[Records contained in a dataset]

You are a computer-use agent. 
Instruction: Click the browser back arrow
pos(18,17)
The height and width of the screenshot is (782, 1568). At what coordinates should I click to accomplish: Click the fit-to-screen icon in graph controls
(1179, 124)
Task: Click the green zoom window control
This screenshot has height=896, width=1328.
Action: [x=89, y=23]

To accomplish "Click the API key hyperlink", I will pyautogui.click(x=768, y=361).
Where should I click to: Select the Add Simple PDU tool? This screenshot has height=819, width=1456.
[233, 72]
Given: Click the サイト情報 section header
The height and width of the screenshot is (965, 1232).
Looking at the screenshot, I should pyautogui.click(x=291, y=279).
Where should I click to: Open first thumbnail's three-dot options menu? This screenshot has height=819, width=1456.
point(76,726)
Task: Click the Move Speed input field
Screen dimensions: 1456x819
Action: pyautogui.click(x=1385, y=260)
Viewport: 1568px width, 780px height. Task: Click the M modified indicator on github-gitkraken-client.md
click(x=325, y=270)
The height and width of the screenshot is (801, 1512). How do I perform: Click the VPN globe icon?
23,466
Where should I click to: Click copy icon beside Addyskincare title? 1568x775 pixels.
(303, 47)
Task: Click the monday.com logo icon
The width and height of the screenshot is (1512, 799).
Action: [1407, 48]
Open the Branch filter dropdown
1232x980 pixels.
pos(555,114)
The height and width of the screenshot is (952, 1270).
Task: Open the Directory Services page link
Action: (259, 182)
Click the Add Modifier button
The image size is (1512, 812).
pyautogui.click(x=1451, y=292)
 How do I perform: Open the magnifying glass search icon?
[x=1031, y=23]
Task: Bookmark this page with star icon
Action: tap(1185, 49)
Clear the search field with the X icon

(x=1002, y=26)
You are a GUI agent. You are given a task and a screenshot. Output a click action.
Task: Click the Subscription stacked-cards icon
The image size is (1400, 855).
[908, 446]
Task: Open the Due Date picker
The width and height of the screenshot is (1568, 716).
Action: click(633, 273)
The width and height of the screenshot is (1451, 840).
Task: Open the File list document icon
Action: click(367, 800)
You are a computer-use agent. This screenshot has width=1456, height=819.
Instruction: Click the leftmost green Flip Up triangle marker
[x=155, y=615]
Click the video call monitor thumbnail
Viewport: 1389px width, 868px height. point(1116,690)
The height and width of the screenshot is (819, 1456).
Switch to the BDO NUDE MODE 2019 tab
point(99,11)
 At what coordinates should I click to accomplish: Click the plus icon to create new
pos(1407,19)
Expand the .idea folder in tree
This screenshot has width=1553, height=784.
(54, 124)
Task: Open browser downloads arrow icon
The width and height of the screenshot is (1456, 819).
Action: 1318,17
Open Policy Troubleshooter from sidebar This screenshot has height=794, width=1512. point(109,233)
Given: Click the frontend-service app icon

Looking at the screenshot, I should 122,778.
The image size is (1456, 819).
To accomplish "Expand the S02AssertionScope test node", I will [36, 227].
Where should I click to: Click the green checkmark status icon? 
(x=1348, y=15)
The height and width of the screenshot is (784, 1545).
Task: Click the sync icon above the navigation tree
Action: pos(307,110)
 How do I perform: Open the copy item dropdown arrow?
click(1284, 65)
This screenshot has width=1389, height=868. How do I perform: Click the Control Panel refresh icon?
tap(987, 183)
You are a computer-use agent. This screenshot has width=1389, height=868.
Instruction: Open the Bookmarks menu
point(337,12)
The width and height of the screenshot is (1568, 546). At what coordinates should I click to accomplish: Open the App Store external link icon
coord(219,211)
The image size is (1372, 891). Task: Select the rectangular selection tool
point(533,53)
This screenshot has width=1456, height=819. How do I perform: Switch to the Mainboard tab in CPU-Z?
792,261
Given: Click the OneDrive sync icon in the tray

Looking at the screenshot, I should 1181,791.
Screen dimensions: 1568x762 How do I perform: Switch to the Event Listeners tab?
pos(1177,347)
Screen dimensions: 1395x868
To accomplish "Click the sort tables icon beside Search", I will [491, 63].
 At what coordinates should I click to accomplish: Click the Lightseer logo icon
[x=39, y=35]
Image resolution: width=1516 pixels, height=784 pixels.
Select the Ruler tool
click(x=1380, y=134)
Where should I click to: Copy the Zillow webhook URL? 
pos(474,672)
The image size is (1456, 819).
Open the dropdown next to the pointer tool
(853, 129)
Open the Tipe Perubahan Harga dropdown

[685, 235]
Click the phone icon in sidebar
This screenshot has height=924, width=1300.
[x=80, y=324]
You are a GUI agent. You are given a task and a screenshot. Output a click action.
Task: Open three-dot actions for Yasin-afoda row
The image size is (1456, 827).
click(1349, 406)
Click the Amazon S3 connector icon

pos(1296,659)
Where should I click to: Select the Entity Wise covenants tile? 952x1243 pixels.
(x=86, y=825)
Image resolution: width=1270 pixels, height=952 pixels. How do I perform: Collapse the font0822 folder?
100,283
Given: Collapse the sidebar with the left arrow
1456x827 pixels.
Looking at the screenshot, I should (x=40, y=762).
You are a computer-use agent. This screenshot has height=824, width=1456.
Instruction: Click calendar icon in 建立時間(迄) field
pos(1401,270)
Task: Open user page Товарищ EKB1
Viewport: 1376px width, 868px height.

**Activity:**
Write out every line of the entries that holds the word "will".

**Response to the task:**
To accomplish "Click the API key hyperlink", I will pyautogui.click(x=768, y=361).
To accomplish "Expand the S02AssertionScope test node", I will [36, 227].
To accomplish "Click the sort tables icon beside Search", I will [491, 63].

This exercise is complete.